Franz Liszt Leben
Auch Czerny gehörte neben Hummel, Schubert und
vielen anderen
Künstlern zu den Erwählten. Und sogar der kleine Franz, der oft
stundenlang in Diabellis Musikalien stöberte und dem die exzellente
Fähigkeiten des Jungen nicht unbekannt geblieben waren, durfte sich
der Aufforderung ebenfalls anschließen. Natürlich machte Franz sich mit
Begeisterung an die Arbeit. Er komponierte eine Arbeit, die durch den
Zwei-Vierteltakt auffiel, der man die Czerny-Schule deutlich anmerkte,
die aber schon ausdrücklich den großen Reichtum an Fantasie erkennen
ließ. Der Junge schrieb über seine Variation: „Franz Liszt, Knabe von
11 Jahren, geboren in Ungarn.“ und wurde damit in die Sammlung
aller Diabelli-Variationen aufgenommen, die einige Zeit darauf als
zweibändiges Werk mit dem Titel „50 Veränderungen über einen Walzer
für das Piano-Forte“ erschien.
Adam Liszt war stolz auf seinen Sohn und auf dessen erste Komposition.

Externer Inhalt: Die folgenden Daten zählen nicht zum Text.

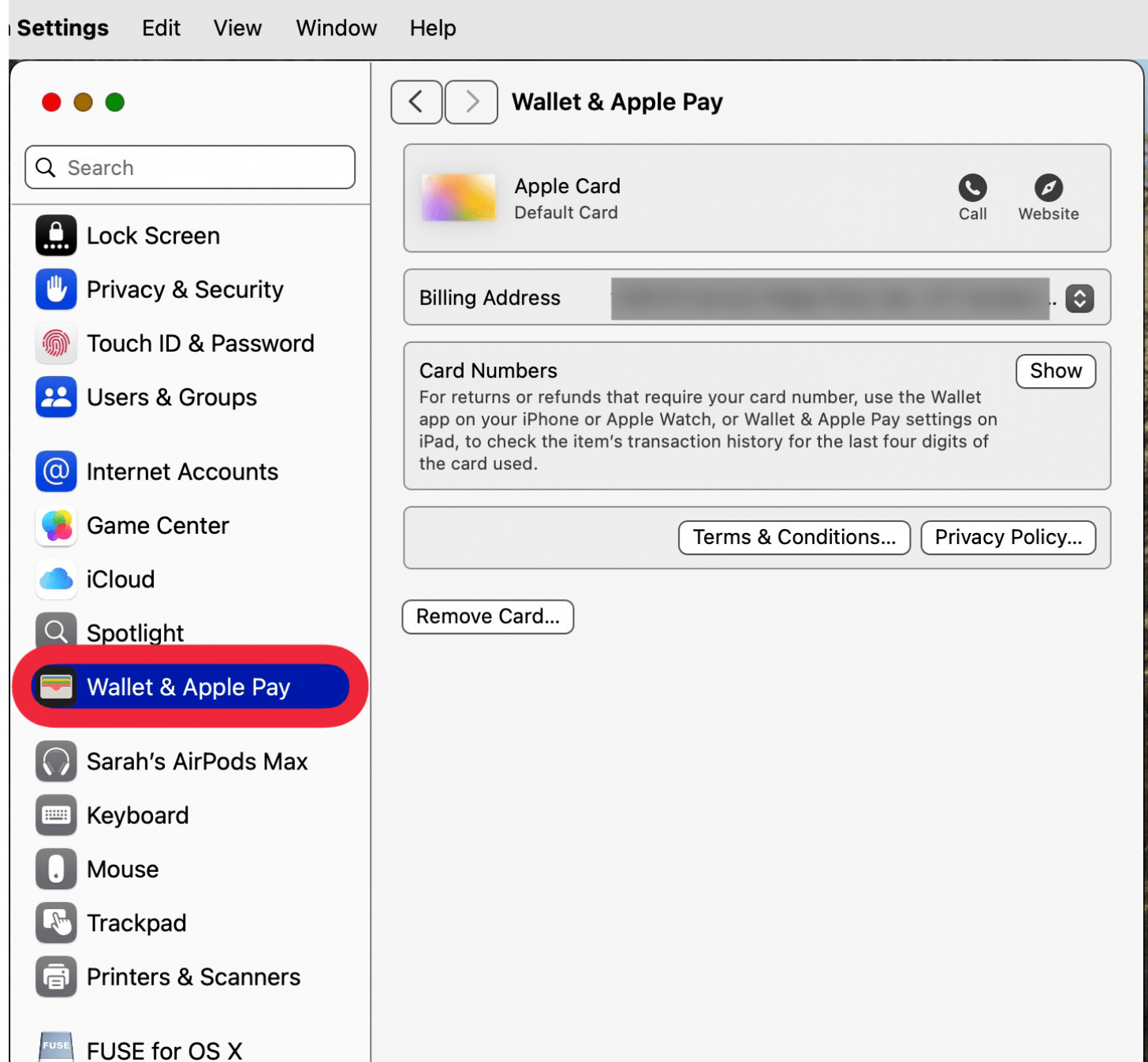Open the View menu
The width and height of the screenshot is (1148, 1062).
pos(237,28)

Er war mit Franzls musikalischen Entwicklung höchst zufrieden,
versäumte keine Gelegenheit, Konzerteinladungen anzunehmen und
ihn aufzutreten zu lassen. Der Bewunderung war er sich stets gewiss,
nahm sie voller Freude entgegen, als gälte sie allein ihm. Seine
Opferbereitschaft war groß. Sie wuchs mit den Erfolgen des Sohnes
und Liszt dachte sorgenvoll daran, dass das Jahr, das ihm Esterházy
bewilligt hatte, in wenigen Monaten zu Ende gehen würde.
Der Wiener Alltag gestaltete sich für Franz Liszt mittlerweile ebenso
abwechslungsreich wie anstrengend. Hofrat Raphael Georg Kiesewetter
veranstaltete Konzertabende, der Hofkriegsvizebuchhalter Joseph Hohenadel war für das Konzertieren im eigenen Hause berühmt und
auch im Palais der Bankiersfamilie Geymüller wurde musiziert. Die
Geymüllers gehörten zur so genannten zweiten Gesellschaft. Obgleich
sie nicht von Adel waren, fühlten sie sich aber durchaus nicht dem
Volk zugehörig. Sie waren sehr vermögend, das wog schwerer als ein
Adelstitel. Ihr elegantes Besitztum blieb seinem Ruf als
gesellschaftliches
Zentrum nichts schuldig.
In diesen und anderen Häusern war man geradezu versessen darauf,
den jungen Pianisten zu empfangen. Die Damen der Opernbühne, die
der Familie Geymüller häufige Besuche abstatteten, rissen sich um
den entzückenden Burschen. Franzl wurde von ihnen beschenkt, zu
Theaterproben und Vorstellungen mitgenommen, ja, sie amüsierten sich
gar köstlich in seiner Gegenwart und mit ihm. Die Fräuleins wurden,
wenn sie, ihren Franzl hofierend, im Fiaker durch die Stadt fuhren, zu
kreischenden jungen Mädchen, vergaßen dabei ihre gute Kinderstube
und busselten den Knaben unentwegt ab, tätschelten ihm die Wange
oder strichen ihm über das Haar.
Wilhelmine Schröder war schon siebzehn Jahre alt und wurde nicht
müde, von ihrem Erfolg als „Fidelio“ zu erzählen. Caroline Ungher, die
als Achtzehnjährige die Älteste in der Runde war, hielt ihre Auftritte
in den Opern von Mozart dagegen und Henriette Sontag, inzwischen
immerhin sechzehn Jahre alt, wusste von ihren Bühnenerlebnissen als
Zwölfjährige zu erzählen. Franzl genoss die Umschmeichelungen der
drei Sängerinnen, beteiligte sich formvollendet, aber mehr staunend
als wissend, an den Gesprächen, obwohl er längst nicht solche
beeindruckenden Dinge zu berichten vermochte.